While one agrees with certain points raised by al-Khatibi related to the need for an expression of cultural identity, through a distinctive Arabic voice, which can be attained once this Arabic voice disengages itself from a blind imitation from Western themes and once the same voice shows a close attachment to local and national color taken out of a distinctive Arab environment, one finds it quite difficult to  claim that modern Arabic literature can develop  without its reliance on Western models or borrowing from Western techniques. In my view, maintenance of local or national color can still be accomplished while Western techniques are borrowed. It does not diminish the value of any literature, particularly third-world literature, if it still relies on an outside pattern or model as long as it maintains its distinctive national features drawn out of its own environment. Third-World literature can receive world acclaim if it maintains its local color and still depends on outside models. There is no contradiction, whatsoever, between  adhering to the environment and being local, thus speaking in accordance with one’s own culture on the one hand and dependence on or recourse to more advanced techniques borrowed from the West with the intention of benefiting from them and apply them to enhance the quality of local literature on the other hand.  

 

Saudi Literature Between the Regional and Beyond

 

   One solution to the problem is offered by the Saudi critic, Sa’ad Al-Bazi’e, who points out in Desert Culture that the contemporary Saudi literature should move within two frameworks: the regional one on the one hand and the Arabic, Islamic and international on the other with no contradition whatsoever between the two movements. Within the first circle,  a Saudi man of letters preserves his identity as he maintains  distinctive regional qualities or attributes drawn from desert life where as an example, Abdullah Al-Saikan’s Fiddah in his poem entitled “Fiddah Learns to Draw” becomes a beautiful symbol of the regional land and where a literary figure is inspired by popular culture, folktales and myths in his works. And within the second larger circle, the Saudi man of letters confirms his link with or connection to a wider and more general human experience. The two movements complement each other. While a poet or a short story writer searches for his distinctive location on the regional framework or local map with one eye, he keeps the second eye constantly on his whereabouts on the outer circle.  Al-Bazi’e calls for a revival of an ancient tradition and heritage but at the same time, he is a staunch advocate of change and  modernization  in both form and content which he sees them as   prerequisites to the establisment of a strong connection to the external and wider circle of world culture (32).

#### Collected material:
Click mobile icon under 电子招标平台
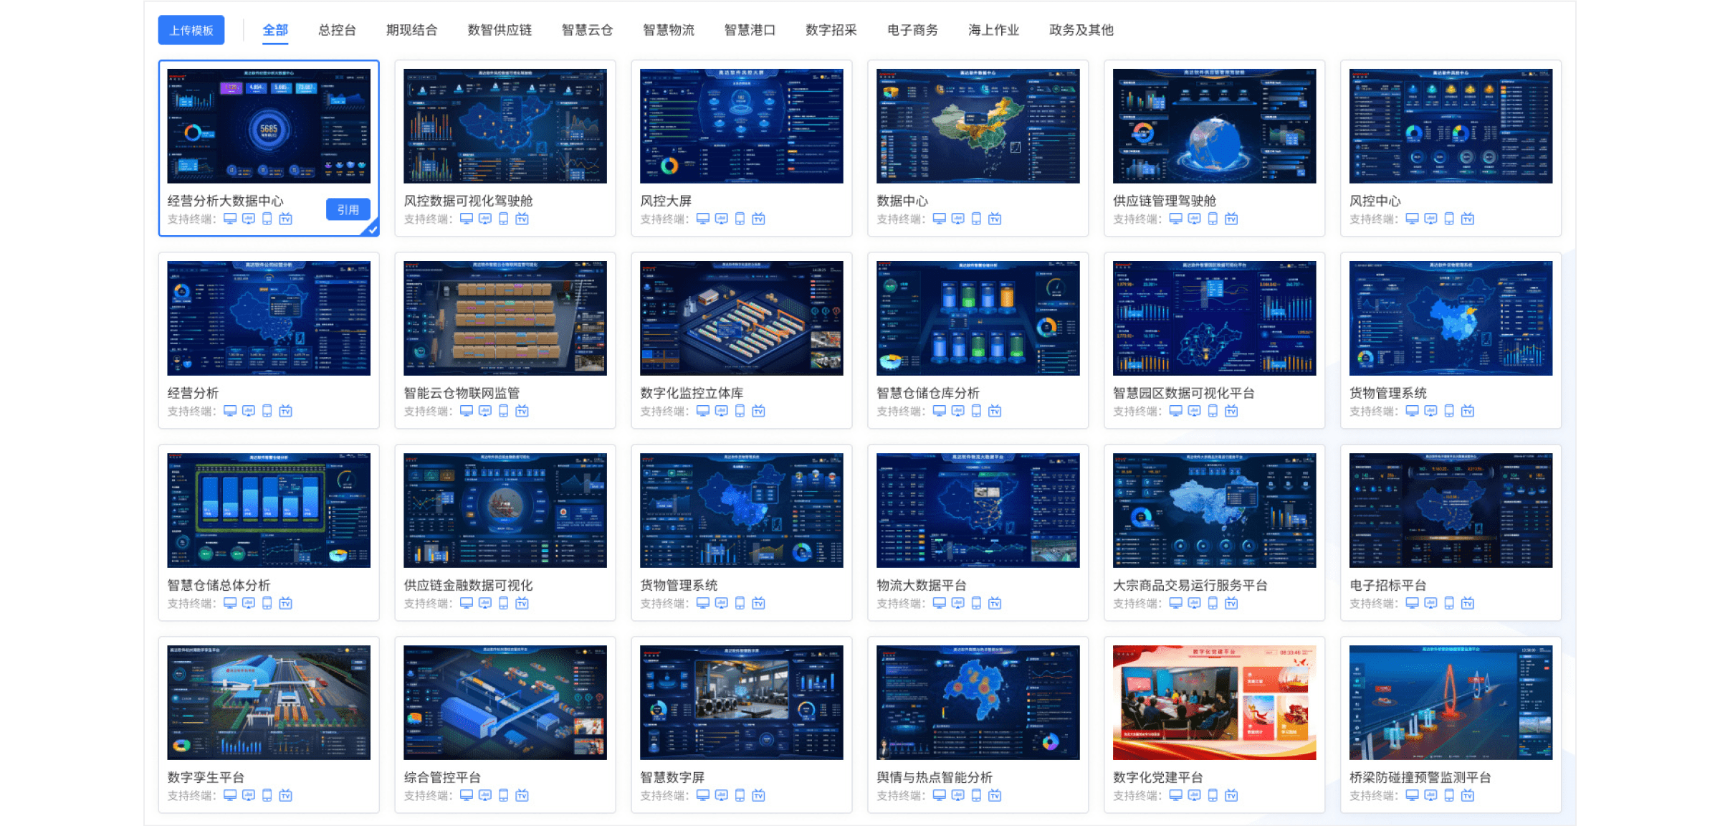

#### Tasks:
(1) Answer these about the essay on Arabic literature, one line each:
(a) What does the writer say does not diminish the value of any literature, as long as it keeps its distinctive national features?
(b) Which Saudi critic offers a solution, and in which work?
(c) What is the title of Abdullah Al-Saikan's poem?
(2) Please carry the essay on Arabic literature forward from its final sentence.

#### Outputs for the tasks:
(1)
(a) Relying on an outside pattern or model.
(b) Sa'ad Al-Bazi'e, in Desert Culture.
(c) "Fiddah Learns to Draw"

(2)
   If the Saudi literary production were to be evaluated in the light of Al-Bazi’e’s observations, it would be discovered that Saudi literature maintained its local or regional features fulfilling one of the above conditions. But it remains a challenge for the early generation in particular to move within the second outer circle. However, one should not give up hope as a much later generation pioneered by Alwan, Al-Meshri and Al-Ashgar and others, as the analysis of a selection of some of the second generation’s works  reveals later, were able to move within the second framework. While the early generation tried to depict the typical  lifestyle of the people of Hijaz in their writings and while they adhered faithfully to realistic details taken out of the social environment as in Ahmed Siba’i’s case, yet Siba’i’s realism, as an example, and in the words of Mansour Al-Hazimi, is

 

  still pulled back to the past, and to a specific historical period, which had a

  tremendous impact on his childhood. Siba’i is referring to the last years of

  Ottoman rule and the beginning of the Hashemite rule in the Hijaz. He tries in

  most of his books and short stories to capture the past and retrieve that ancient

  historical epoch snatching it of the claws of neglect and forgetfulness, not for its

  own sake, but to save childhood reminiscenes, no matter how bitter their

  recollection may be...(33).

 

Siba’i’s realism is therefore closer to historical documentation than it is to the realism which  attempts “to portray all the varieties of human experience and not merely those suited to one particular literary perspective”(34). His realism also probes into the study of the social, political and environmental factors which have an impact on character formation and development, and which through its scrutiny of all the above attempts to address current issues faced by the rising generation. In that regard, Siba’i works share one common objective with the annually held Janadriyah Festival for Culture and Heritage as the latter aims at highlighting the nation’s legacy and preserving an almost forgotton past. Siba’i’s works, like the Janadriyah Festival, are a constant reminder for younger generations of what the country had been like in those old days. During the Festival, craftsmen make their own products and  the country revives its past heritage through the display of antiquities, varieties of handicrafts, hand-made textiles, kitchenware and household itmes such as kettles and coffee pots (dallah [singular], dilal [plural]) which represent Arab heritage. They therefore familiarize young Saudis with their culture and connect them to ancient traditions which might have faded away in real life, but are preserved through the revival of the country’s heritage at such occasions.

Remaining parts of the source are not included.